● **Action item**: Please copy exactly the line containing "Open the @ArtsetMetiers_ mention" and every line after it, through the last line of the records below, leaving out all pictures.

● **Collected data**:
◇ ◇ ◇ ◇

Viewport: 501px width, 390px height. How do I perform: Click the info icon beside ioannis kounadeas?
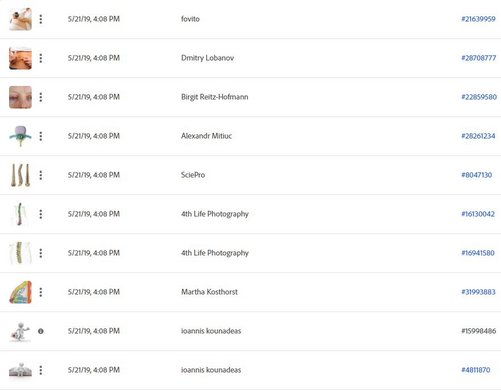point(41,331)
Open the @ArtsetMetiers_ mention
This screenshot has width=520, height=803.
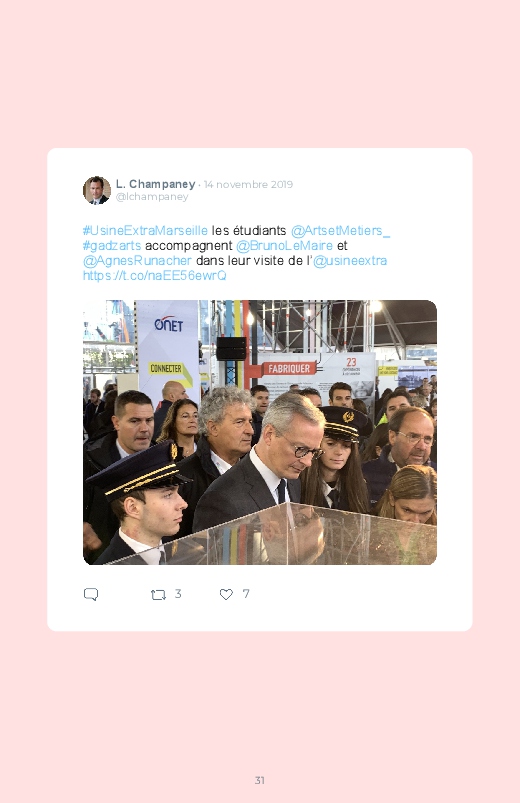(x=340, y=230)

◇ ◇ ◇ ◇

● **Completed task**:
Open the @ArtsetMetiers_ mention
This screenshot has width=520, height=803.
(x=340, y=230)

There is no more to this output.